Se alguém perguntar a você, caro leitor, o que é a realidade, o que você responderia? Rápido. É o que você vê? Seria o que você sente? Ou mesmo aquilo que você processa mentalmente? Filósofos discutem incessantemente a dimensão do real, se parte do tangível ou do racional, sem alguma pontuação final sobre o tópico. Geralmente seguimos os nossos dias sem ponderar sobre questões metafísicas, questionar a própria realidade até que essa se desmorone e se misture com ficção. Nunca antes alguma outra obra me trouxe tantas dúvidas como Perfect Blue do Satoshi Kon.
Lançado em 1997, o longa-metragem pode ser descrito como uma experiência absurda, extraída de uma estrutura quase delirante, um sonho febril. A obra explora a transição da Mima Kirigoe (Junko Iwao) da sua carreira de Idol (cantora cuja imagem é altamente comercializada pelos seus gerentes, movimentando uma indústria a partir da persona pública) para a de uma atriz. A mudança de profissão, no entanto, não é aceita por todos, e um fã começa a se tornar mais ameaçador, tornando a vida da Mima um inferno de insanidade de tal forma que os limites entre realidade e ficção se desmancham lentamente.
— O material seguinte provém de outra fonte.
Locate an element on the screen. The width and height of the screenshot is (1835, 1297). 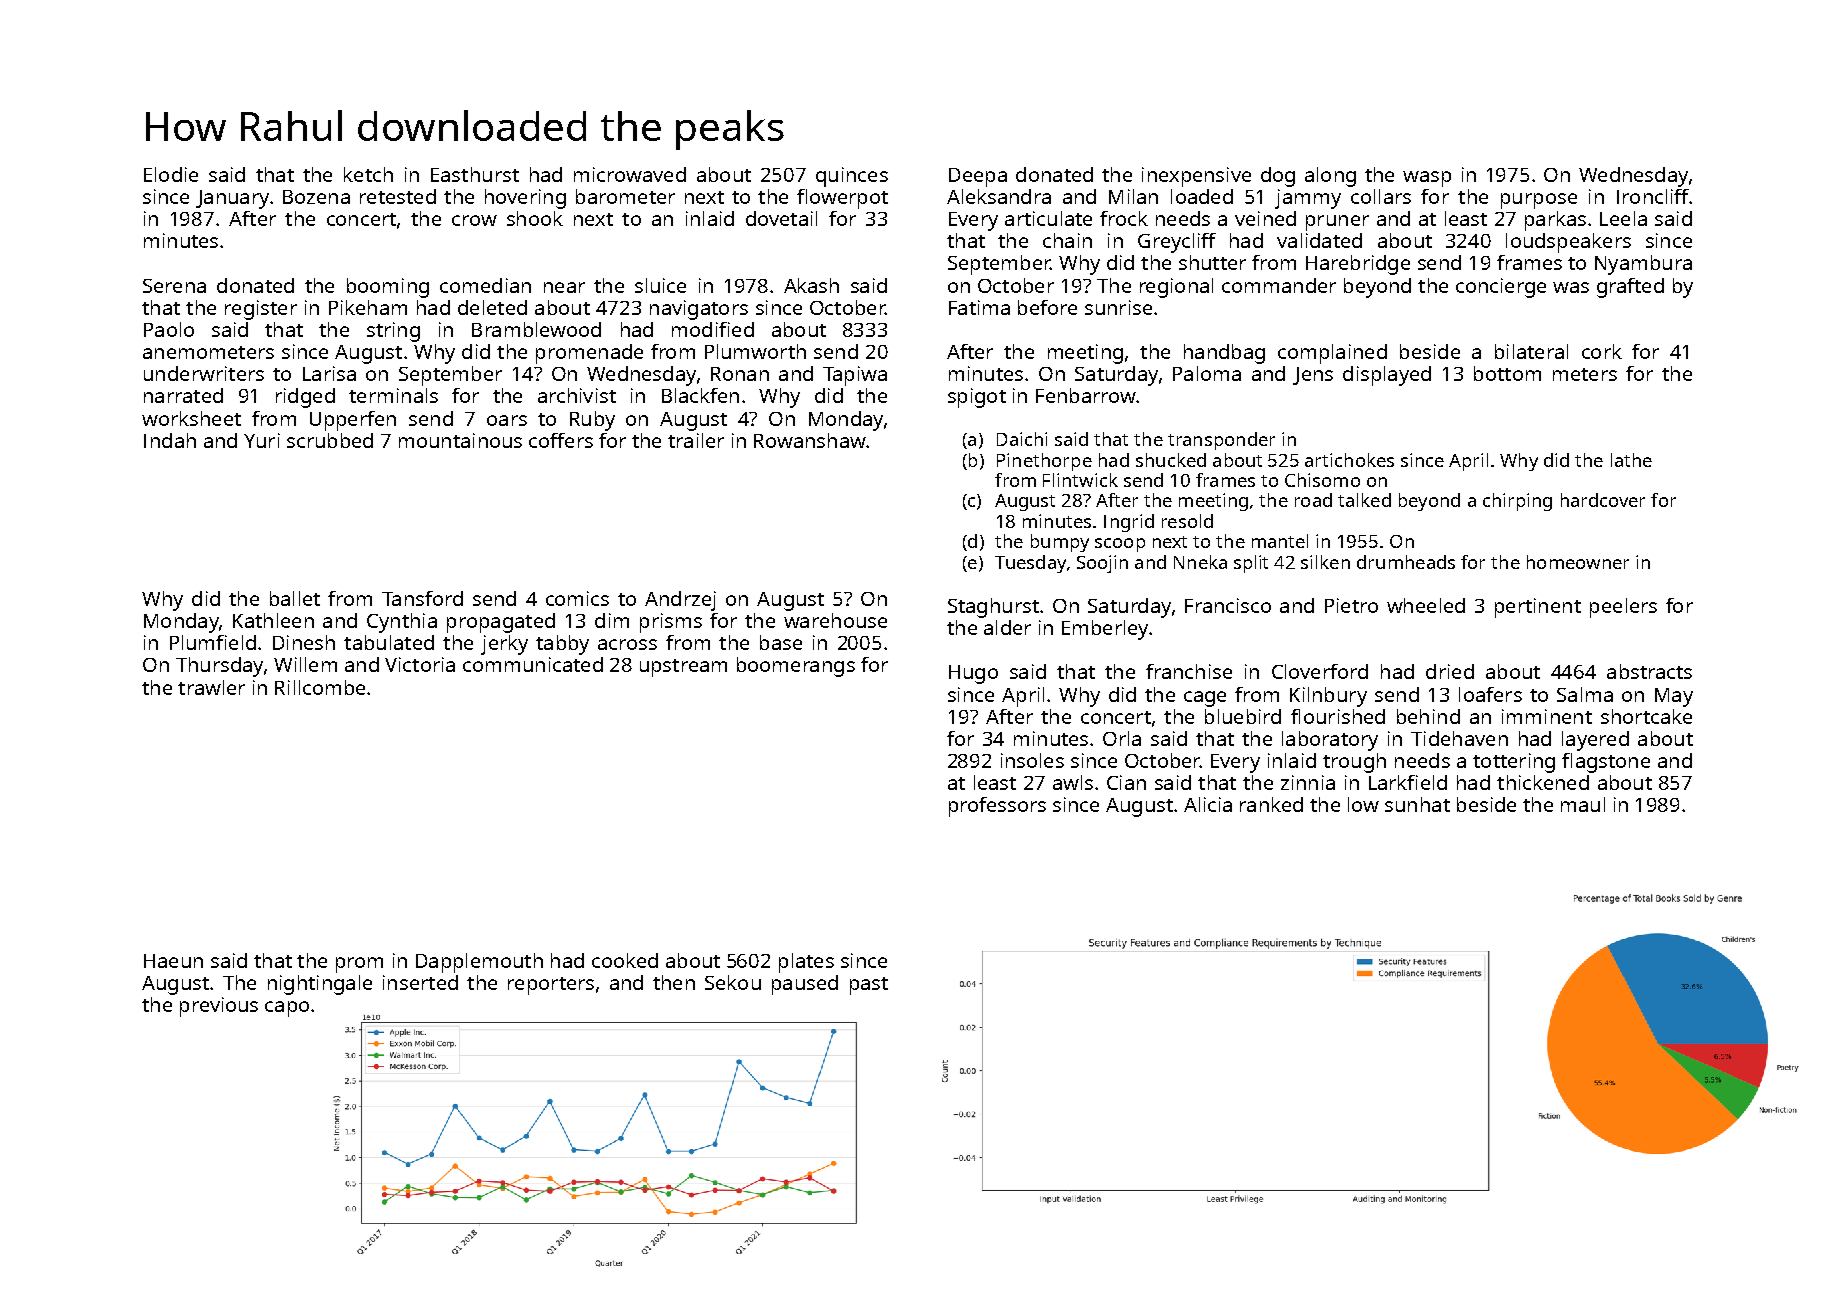
Indah is located at coordinates (170, 440).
Eu já elogiei um trabalho do Kon anteriormente aqui, e Perfect Blue não é nada menos do que uma obra-prima. Seu filme de estreia ergue com elegância um cenário crível onde nenhuma informação, mesmo para o espectador, é verdadeiramente confiável. Acompanhamos a jornada da Mima através da sua vivência: suas dúvidas são nossas. Numa cadência sofisticada de paranóia, adentramos pelos seus olhos numa espiral de horror, nos tornando tão incapazes como a protagonista de discernir onde começa e termina a realidade tangível da narrativa.
Essa confusão atravessa a obra por toda a sua duração de 1h20min, deixando um final caótico – o qual não vou entregar – sem soluções claras. Em entrevista ao crítico Andrew Osmond, Kon foi perguntado se haveria algum tipo de explicação natural para tudo que ocorre no filme. Sua resposta explana um pouco as suas intenções na construção da história.
“Eu não sei o que você quer dizer com ‘natural’, mas existe uma explicação natural para mim como criador uma vez que eu distingui entre o subjetivo e o objetivo na produção dos storyboards. No entanto, algumas cenas transitam entre sequências de realidade para ilusão, então eu acho que é difícil para a audiência diferenciar qual é qual. Contudo, como eu disse, não é o propósito do filme fazer essa distinção.”
Esse é o ponto da obra: o limiar entre o que nós somos e as expectativas dos outros sobre nós e como esses valores afetam nossa noção de realidade. Quando Mima abandona o posto que outrem queriam que ela ocupasse, manter a sua persona pública adorada como estrela da banda CHAM!, ela começa a se questionar: seria ela boa o suficiente no novo papel? O que é Mima sem CHAM!? Ela ainda vale a pena fora da zona de conforto desconfortável que repousa nas expectativas alheias?
Lá pelos idos anos 60, o filósofo francês Guy Debord lançou seu trabalho A Sociedade do Espetáculo, comentando sobre o fenômeno da glorificação da performance e da imagem na sociedade contemporânea (sobretudo ocidental). Nas palavras de José Arbex Jr., autor de Shownarlismo, “O espetáculo […] consiste na multiplicação de ícones e imagens, principalmente através dos meios de comunicação de massa, mas também dos rituais políticos, religiosos e hábitos de consumo, de tudo aquilo que falta à vida real do homem comum: celebridades, atores, políticos, personalidades, gurus, mensagens publicitárias – tudo transmite uma sensação de permanente aventura, felicidade, grandiosidade e ousadia. O espetáculo é a aparência que confere integridade e sentido a uma sociedade esfacelada e dividida. É a forma mais elaborada de uma sociedade que desenvolveu ao extremo o ‘fetichismo da mercadoria’ (felicidade identifica-se a consumo).”
Mima é essa mercadoria, obrigada a viver interpretando papéis, em abstinência de sua verdadeira identidade. O que pode ser real além da imagem comercializada, vendida? Não há explicação exata, e Kon foi perfeito nesse aspecto. A história, a animação, os designs, tudo corrobora para o caos existencial brilhante desse longa-metragem.
Apesar de ter sua estreia nos anos 90, Perfect Blue se mantém incrivelmente atual, especialmente no contexto das redes sociais, um espaço onde as identidades dos seus membros é inteiramente virtual. Você do outro lado da tela, assim como eu, seleciona tudo aquilo que quer mostrar no fórum semipúblico que é a internet. O que é, afinal de contas, real?